### PROBLEM STATEMENT
Scan the entries below. Report each line where the string "agent" occurs.

### DATASET
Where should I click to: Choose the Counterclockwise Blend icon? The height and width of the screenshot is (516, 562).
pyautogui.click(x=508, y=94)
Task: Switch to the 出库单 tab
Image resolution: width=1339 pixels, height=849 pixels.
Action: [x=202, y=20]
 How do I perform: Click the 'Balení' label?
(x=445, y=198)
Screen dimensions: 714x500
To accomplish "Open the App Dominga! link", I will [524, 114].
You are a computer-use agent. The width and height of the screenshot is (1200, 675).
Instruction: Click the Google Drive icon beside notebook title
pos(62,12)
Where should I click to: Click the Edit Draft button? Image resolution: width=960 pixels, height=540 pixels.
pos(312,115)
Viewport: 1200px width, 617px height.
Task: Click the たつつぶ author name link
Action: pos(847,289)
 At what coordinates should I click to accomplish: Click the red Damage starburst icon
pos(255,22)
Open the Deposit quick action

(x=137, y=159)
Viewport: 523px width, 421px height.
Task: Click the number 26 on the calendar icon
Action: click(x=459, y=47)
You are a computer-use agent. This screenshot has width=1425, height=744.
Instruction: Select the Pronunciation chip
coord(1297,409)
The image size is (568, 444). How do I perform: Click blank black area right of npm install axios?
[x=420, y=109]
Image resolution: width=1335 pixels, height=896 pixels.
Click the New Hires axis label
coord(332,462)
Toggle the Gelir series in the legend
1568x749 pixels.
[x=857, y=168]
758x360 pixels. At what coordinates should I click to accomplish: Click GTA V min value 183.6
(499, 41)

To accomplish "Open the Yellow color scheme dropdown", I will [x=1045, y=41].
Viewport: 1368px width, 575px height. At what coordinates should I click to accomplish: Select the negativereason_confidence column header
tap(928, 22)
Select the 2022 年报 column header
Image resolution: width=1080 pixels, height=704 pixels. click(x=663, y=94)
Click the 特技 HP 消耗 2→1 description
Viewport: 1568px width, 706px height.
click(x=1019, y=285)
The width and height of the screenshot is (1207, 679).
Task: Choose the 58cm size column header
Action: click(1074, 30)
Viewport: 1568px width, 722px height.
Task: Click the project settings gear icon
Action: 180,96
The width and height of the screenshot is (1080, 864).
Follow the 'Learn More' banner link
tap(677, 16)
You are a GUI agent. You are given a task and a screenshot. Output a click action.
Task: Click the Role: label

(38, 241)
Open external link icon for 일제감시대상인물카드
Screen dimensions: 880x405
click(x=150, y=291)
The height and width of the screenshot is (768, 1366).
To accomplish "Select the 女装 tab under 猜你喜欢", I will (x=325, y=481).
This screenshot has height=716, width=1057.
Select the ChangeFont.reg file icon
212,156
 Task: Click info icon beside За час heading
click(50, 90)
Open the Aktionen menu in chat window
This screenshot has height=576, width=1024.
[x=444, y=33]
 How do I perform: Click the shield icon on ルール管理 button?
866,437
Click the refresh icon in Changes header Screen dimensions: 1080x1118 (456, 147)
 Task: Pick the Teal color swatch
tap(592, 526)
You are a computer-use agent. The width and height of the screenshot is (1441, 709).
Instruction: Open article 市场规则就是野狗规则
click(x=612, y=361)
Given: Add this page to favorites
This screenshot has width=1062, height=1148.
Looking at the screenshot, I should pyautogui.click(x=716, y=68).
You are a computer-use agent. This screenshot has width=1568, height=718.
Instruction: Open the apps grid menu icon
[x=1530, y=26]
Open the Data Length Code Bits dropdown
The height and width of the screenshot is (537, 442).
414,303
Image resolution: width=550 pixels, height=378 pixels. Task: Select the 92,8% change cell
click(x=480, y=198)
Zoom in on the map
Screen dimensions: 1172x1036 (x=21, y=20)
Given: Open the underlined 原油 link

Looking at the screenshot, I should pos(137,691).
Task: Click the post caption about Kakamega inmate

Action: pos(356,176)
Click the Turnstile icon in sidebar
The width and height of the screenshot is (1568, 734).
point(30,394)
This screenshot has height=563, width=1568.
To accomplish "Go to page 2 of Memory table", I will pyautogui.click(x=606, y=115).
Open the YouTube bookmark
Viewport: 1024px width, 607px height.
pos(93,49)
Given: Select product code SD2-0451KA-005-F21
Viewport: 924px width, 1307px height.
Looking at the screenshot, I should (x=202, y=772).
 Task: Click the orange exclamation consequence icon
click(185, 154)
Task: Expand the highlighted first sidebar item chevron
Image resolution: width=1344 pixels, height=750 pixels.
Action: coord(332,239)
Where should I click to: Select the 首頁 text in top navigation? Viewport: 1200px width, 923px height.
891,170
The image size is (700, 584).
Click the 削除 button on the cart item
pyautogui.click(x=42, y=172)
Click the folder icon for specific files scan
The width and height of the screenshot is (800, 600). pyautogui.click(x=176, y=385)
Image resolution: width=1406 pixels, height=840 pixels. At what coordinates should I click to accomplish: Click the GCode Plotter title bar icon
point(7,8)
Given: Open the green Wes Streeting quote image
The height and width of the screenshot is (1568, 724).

### EXPECTED ANSWER
You are a computer-use agent. The width and height of the screenshot is (1200, 675).
You are a computer-use agent. This screenshot has width=1425, height=744.
You are a GUI agent. You are given a task and a screenshot. Output a click action.
You are a computer-use agent. The width and height of the screenshot is (1441, 709).
You are a computer-use agent. This screenshot has width=1568, height=718.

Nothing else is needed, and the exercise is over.